◆ Passage shown:
+ + + + +

II. STANDARD OF REVIEW

The Court's review of a social security disability benefit determination is limited under 42 U.S.C. § 405(g), which provides that "[t]he findings of the Commissioner of Social Security as to any fact, if supported by substantial evidence, shall be conclusive. . . ." Id.; see also Richardson v. Perales, 402 U.S. 389, 401 (1971); Martin v. Sullivan, 894 F.2d 1520, 1529 (11th Cir. 1990); Allen v. Bowen, 816 F.2d 600, 602 (11th Cir. 1987); Bloodsworth v. Heckler, 703 F.2d 1233, 1239 (11th Cir. 1983). Substantial evidence is "more than a mere scintilla. It means such relevant evidence as a reasonable mind might accept as adequate to support a conclusion." Richardson, 402 U.S. at 401 (quoting Consolidated Edison Co. v. NLRB, 305 U.S. 197, 229 (1938)); accord Walden v. Schweiker, 672 F.2d 835, 838-39 (11th Cir. 1982). In McRoberts v. Bowen, 841 F.2d 1077 (11th Cir. 1988), the Eleventh Circuit further delineated this standard, stating that substantial evidence "must do more than create a suspicion of the existence of the fact to be established," id. at 1080 (quoting Walden, 672 F.2d at 838).

This Court must therefore determine whether substantial evidence exists in the record as a whole to support the findings of the Commissioner. Tieniber v. Heckler, 720 F.2d 1251, 1253 (11th Cir. 1983) (per curiam); Smallwood v. Schweiker, 681 F.2d 1349, 1351 (11th Cir. 1982); Walden, 672 F.2d at 838. The Court has a duty to "scrutinize the record" in full in order to assess "the reasonableness of the decision reached." Bridges v. Bowen, 815 F.2d 622, 624 (11th Cir. 1987) (per curiam). "It is incumbent upon the reviewing court to examine the findings and decision of the [Commissioner] in light of the record in its entirety, not only that evidence which supports the decision." Lamb v. Bowen, 847 F.2d 698, 701 (11th Cir. 1988) (citing Owens v. Heckler, 748 F.2d 1511 (11th Cir. 1984) (per curiam), Boyd v. Heckler, 704 F.2d 1207, 1209 (11th Cir. 1983), superseded by statute on other grounds as stated in Elam v. R.R. Ret. Bd., 921 F.2d 1210, 1214 (11th Cir. 1991), and Harrell v. Harris, 610 F.2d 355 (5th Cir. 1980) (per curiam)).

+ + + + +

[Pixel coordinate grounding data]
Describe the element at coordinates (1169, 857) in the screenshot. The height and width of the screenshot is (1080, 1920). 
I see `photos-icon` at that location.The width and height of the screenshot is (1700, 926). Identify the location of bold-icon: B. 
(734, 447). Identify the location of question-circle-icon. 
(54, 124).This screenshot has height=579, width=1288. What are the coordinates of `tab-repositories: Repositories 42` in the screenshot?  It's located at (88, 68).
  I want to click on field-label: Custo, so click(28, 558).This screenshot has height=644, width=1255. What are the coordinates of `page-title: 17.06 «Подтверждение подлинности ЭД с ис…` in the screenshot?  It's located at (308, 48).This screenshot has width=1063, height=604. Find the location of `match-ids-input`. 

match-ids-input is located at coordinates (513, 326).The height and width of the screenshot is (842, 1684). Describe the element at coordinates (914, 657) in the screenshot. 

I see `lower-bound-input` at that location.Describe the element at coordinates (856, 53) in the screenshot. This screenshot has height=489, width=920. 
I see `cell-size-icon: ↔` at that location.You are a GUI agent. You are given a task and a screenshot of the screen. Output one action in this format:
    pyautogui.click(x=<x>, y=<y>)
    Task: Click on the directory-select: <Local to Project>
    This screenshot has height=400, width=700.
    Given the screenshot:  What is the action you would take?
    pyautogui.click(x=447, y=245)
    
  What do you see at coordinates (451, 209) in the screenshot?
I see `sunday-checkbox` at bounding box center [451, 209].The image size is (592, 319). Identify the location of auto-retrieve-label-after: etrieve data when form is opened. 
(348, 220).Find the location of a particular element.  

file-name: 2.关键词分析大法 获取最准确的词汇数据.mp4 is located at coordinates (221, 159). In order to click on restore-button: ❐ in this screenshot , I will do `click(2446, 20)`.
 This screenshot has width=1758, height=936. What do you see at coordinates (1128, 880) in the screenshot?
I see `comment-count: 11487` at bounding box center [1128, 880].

+ + + + +

◆ Problem:
Continue the standard-of-review passage on social security disability determinations from the point where it stops.

◆ Task response:
"A determination that is supported by substantial evidence may be meaningless, however, if it is coupled with or derived from faulty legal principles." Boyd, 704 F.2d at 1209. Thus, the Court must also be satisfied that the Commissioner applied the correct legal standards in making his decision. Id.; Wiggins v. Schweiker, 679 F.2d 1387, 1389 n. 3 (11th Cir. 1982). The Commissioner's determination of the proper legal standards to be applied is not entitled to a presumption of validity, Bridges, 815 F.2d at 624, and failure by the Commissioner to apply the correct legal standards is grounds for reversal, not remand, in most instances. Bowen v. Heckler, 748 F.2d 629, 635-36 (11th Cir. 1984).

The scope of this Court's review is constrained by the Eleventh Circuit's instruction in Martin: The Court may not reweigh the evidence, try the case de novo, or substitute its own judgment for that of the Commissioner, even if it finds that the evidence preponderates against the Commissioner's decision. 894 F.2d at 1529.

Nielsen bears the initial burden of establishing through credible evidence that she was disabled within the meaning of the Social Security Act. Gibson v. Heckler, 762 F.2d 1516, 1518 (11th Cir. 1985) (per curiam). Under the Social Security Act, "disability" is defined as the "inability to engage in any substantial gainful activity by reason of any medically determinable physical or mental impairment which can be expected to result in death or which has lasted or can be expected to last for a continuous period of not less than 12 months." 42 U.S.C. § 423(d)(1)(A). The statute further provides that:

An individual shall be determined to be under a disability only if his physical or mental impairment or impairments are of such severity that he is not only unable to do his previous work but cannot, considering his age, education, and work experience, engage in any other kind of substantial gainful work which exists in the national economy. . . .

Id. § 423(d)(2)(A). Evidence of an impairment is therefore insufficient to justify an award of benefits. The claimant must also point to evidence in the record that demonstrates that the impairment prevented her from engaging in any substantial activity. Gibson, 762 F.2d at 1518.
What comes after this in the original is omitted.